Pull every line from the records that has the word "item" in it.

----

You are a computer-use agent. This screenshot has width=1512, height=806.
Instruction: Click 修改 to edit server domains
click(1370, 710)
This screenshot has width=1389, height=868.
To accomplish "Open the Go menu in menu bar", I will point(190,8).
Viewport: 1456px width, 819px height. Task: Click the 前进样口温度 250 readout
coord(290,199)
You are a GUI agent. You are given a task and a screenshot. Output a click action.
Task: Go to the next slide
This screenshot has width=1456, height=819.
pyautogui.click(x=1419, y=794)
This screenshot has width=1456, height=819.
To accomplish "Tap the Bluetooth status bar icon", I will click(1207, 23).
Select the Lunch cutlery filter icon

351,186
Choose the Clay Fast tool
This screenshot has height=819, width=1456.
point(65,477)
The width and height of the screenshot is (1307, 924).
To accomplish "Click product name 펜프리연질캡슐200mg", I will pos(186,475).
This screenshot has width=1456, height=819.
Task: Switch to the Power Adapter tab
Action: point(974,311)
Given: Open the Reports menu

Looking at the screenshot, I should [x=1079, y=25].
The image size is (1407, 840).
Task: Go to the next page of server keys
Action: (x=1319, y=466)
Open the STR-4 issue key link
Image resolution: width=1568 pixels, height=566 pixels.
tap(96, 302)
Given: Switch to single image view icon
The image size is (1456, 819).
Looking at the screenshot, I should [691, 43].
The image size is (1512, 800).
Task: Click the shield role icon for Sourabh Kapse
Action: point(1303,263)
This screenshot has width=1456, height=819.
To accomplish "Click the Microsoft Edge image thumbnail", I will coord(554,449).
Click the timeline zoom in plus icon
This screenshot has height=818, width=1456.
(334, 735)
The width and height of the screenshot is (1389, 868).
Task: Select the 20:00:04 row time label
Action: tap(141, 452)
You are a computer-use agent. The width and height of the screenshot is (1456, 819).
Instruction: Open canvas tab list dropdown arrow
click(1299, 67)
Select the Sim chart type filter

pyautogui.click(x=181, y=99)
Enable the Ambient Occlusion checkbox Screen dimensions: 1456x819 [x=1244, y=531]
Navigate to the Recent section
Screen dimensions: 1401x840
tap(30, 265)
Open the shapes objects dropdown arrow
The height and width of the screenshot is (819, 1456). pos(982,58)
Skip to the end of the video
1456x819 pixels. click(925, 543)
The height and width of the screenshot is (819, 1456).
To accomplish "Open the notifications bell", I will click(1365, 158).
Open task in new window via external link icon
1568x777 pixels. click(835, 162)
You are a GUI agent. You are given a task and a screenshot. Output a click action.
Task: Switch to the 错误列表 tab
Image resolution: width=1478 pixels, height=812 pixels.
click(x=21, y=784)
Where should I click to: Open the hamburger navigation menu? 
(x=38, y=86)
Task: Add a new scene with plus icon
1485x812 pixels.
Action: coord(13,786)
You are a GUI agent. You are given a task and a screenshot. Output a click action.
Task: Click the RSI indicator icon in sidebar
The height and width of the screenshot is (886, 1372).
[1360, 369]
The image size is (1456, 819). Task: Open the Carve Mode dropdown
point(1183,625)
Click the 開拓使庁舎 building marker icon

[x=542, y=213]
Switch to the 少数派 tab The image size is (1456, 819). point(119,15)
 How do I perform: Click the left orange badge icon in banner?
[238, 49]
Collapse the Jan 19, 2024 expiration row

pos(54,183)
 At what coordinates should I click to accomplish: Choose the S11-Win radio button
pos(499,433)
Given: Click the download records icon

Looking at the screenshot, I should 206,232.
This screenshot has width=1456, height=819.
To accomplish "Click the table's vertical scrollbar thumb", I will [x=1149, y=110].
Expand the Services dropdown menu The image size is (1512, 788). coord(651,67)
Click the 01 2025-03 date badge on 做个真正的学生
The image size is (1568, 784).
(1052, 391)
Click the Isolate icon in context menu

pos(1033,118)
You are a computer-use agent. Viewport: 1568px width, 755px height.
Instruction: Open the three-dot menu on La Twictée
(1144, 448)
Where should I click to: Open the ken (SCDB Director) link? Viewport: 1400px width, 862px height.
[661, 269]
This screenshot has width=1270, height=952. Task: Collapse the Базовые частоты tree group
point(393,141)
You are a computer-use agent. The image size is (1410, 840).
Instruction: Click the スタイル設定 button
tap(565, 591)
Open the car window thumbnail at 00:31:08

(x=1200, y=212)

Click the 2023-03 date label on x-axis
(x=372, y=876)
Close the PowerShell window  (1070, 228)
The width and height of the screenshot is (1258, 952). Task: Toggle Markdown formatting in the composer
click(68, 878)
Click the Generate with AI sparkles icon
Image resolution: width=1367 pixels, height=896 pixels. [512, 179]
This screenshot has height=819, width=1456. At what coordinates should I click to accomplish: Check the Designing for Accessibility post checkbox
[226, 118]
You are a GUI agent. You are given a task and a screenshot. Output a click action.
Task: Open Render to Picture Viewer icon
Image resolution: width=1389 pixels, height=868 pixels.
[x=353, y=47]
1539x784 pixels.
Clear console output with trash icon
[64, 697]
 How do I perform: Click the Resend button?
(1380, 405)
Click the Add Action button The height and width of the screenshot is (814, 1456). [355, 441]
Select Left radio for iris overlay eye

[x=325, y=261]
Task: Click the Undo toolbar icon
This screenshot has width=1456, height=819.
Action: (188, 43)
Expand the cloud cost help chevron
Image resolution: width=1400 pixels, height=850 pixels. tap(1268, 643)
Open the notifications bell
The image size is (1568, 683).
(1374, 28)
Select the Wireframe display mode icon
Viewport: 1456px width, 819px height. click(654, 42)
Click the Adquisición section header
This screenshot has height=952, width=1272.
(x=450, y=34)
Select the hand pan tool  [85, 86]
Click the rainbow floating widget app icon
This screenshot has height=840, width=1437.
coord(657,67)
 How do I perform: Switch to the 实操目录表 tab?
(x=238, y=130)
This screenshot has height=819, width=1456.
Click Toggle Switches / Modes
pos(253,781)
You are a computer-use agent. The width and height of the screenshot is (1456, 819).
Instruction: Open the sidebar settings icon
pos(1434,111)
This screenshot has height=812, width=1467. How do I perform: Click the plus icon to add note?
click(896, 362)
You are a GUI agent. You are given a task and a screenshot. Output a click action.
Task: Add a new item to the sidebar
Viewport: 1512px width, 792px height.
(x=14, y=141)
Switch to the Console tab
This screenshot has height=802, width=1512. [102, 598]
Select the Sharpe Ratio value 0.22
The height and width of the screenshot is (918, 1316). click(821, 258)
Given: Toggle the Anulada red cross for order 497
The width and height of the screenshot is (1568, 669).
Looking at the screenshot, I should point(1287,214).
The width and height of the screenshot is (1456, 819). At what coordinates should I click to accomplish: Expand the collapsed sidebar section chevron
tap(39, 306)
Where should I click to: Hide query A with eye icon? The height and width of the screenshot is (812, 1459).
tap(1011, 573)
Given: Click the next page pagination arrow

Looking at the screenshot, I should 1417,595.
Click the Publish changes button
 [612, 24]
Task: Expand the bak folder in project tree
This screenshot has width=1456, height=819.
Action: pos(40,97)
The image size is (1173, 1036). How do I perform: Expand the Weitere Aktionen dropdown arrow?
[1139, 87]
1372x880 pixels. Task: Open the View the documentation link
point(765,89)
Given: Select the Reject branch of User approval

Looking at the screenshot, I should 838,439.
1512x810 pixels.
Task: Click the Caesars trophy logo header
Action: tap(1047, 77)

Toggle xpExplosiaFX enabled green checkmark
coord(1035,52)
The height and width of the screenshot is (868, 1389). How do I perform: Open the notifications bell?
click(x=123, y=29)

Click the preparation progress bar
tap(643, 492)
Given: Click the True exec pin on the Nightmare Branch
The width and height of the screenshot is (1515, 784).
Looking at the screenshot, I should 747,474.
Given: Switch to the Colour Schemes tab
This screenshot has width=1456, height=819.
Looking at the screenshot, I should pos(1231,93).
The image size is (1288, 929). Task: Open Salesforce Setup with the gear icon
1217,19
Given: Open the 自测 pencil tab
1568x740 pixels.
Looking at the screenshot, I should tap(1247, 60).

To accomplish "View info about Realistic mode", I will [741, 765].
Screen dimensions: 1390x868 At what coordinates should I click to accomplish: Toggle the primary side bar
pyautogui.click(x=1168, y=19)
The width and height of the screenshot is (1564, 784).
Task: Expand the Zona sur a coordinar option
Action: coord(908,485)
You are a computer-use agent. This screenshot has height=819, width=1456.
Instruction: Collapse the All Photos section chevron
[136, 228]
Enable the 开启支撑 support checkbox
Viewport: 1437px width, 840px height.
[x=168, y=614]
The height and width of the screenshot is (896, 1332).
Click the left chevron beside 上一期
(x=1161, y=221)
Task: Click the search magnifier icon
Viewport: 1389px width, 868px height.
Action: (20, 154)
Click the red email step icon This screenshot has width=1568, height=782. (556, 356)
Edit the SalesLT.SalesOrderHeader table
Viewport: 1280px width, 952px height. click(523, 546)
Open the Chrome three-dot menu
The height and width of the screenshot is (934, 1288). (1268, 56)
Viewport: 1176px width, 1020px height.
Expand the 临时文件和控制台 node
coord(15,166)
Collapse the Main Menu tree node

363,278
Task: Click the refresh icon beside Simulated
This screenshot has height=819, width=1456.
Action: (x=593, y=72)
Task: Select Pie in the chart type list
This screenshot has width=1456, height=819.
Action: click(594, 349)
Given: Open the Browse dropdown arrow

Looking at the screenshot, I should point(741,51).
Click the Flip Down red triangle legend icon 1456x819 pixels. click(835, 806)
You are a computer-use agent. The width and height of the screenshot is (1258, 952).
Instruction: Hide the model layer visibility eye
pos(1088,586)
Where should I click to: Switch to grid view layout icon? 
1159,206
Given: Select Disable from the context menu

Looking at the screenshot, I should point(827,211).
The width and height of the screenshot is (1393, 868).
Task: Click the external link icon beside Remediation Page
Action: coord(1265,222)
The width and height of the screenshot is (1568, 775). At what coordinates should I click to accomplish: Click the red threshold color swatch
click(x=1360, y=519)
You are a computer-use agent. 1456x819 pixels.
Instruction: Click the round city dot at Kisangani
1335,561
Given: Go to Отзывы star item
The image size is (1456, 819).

----

Task answer:
Task: Add a new item to the sidebar
Given: Go to Отзывы star item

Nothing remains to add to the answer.